EXERCISE REQUIREMENTS> Output all of the material once more, so that every line matches the original exactly.
^^^^
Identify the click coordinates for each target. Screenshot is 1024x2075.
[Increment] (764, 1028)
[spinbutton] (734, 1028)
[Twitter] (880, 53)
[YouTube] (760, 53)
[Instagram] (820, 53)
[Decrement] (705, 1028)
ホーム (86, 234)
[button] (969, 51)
^^^^
FINISHED TASK>
Identify the click coordinates for each target. Screenshot is 1024x2075.
[Increment] (764, 1028)
[spinbutton] (734, 1028)
[Twitter] (880, 53)
[YouTube] (760, 53)
[Instagram] (820, 53)
[Decrement] (705, 1028)
ホーム (86, 234)
[button] (969, 51)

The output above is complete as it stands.